東京最後の聖域 「にっぱら」 

東京で最も遅い花見



 
 三月に入るとテレビや新聞に「桜前線」なる見出しが賑わいを見せる。この場合の桜とは、通常ソメイヨシノという品種で、恐らく全国で最も人々の目に触れやすい身近な桜だろう。平成十七年、この年は全国的に桜の開花が遅く、東京都心のソメイヨシノの満開も四月七日ぐらいではなかっただろうか。そして人々は、桜の花が散ってしまうとあの喧騒が夢物語でもあったかのように、記憶の隅に桜を置き去りにしてしまう。当然、「桜前線」は北へ北へと移動することになる。

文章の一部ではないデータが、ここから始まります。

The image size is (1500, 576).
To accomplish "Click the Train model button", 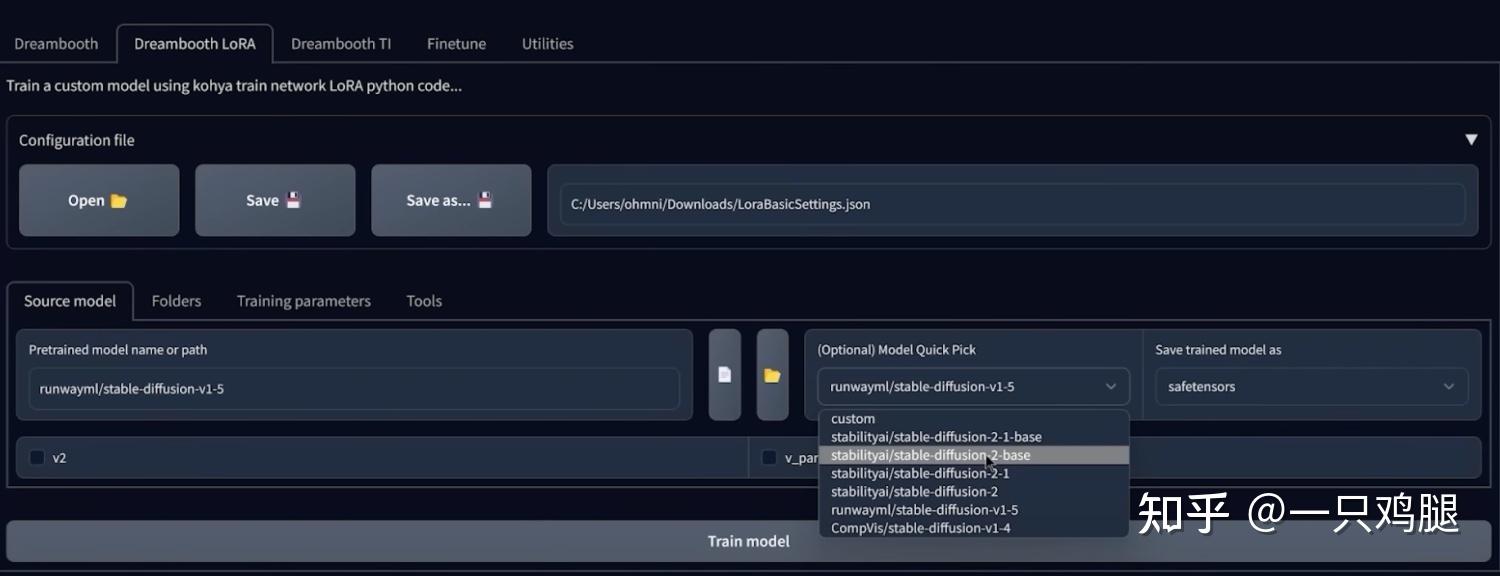I will (748, 540).
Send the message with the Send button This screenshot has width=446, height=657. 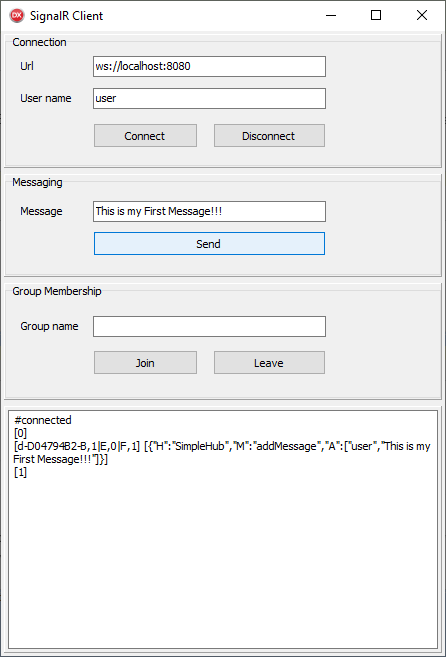209,244
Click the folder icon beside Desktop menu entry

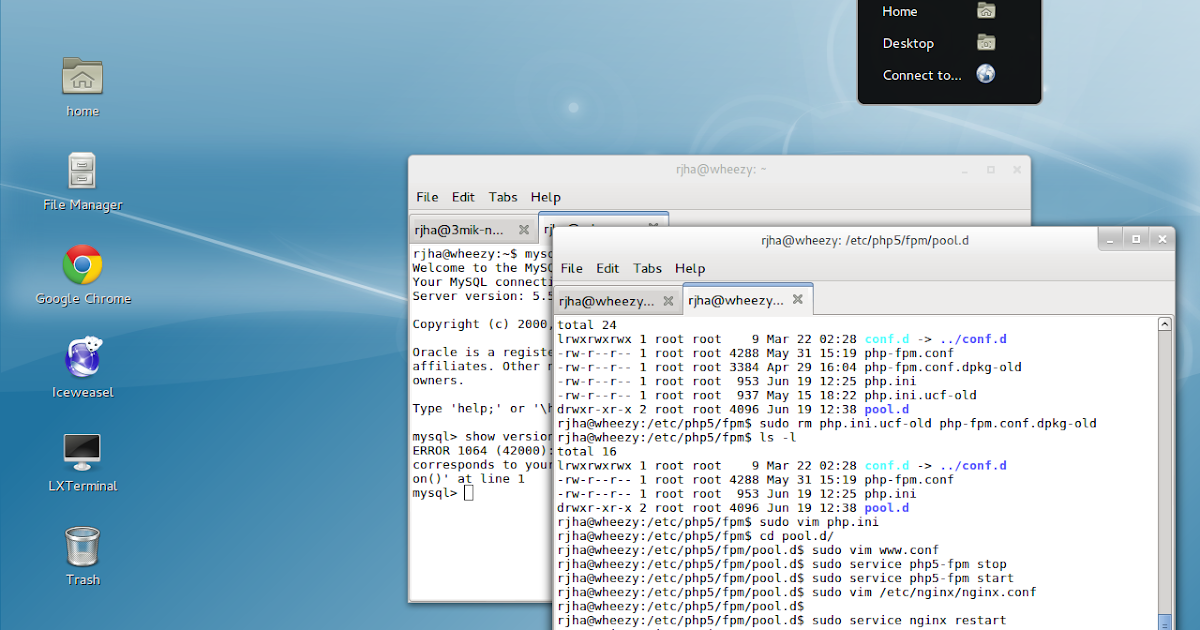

 ところがそのソメイヨシノの満開から一ヶ月ほど遅れて、満開の桜をもう一度東京で見ることができる場所がある。その桜は、日本列島が形成されて山々に緑の木々が覆いつくされた遙か遠い昔から、今も変わらずに春になると可憐な花を咲かせ続けている桜の原種、「山桜」である。そして、その山桜が群生する希少な森が、奥多摩町日原の山奥に存在する。
通称、「さくら尾根」
その標高1100m付近に山桜は20本以上が密集し、尾根全体では60本以上が確認されている。


 
 
枝葉越しの桜尾根



桜尾根内部 1


  山桜といっても一種類の桜の名称ではなく、日本の山々に自生する桜の総称を指しているのだが、ここ「さくら尾根」ではカスミザクラ、ヤマザクラ、オオヤマザクラの三種類で構成されているようだ。標高が同じであれば、樹種によって開花時期が多少ずれるものだが、最初に開花を迎えるオオヤマザクラは別として、この年はカスミザクラとヤマザクラが同時に満開を迎えるという見る者にとっては当たり年であった。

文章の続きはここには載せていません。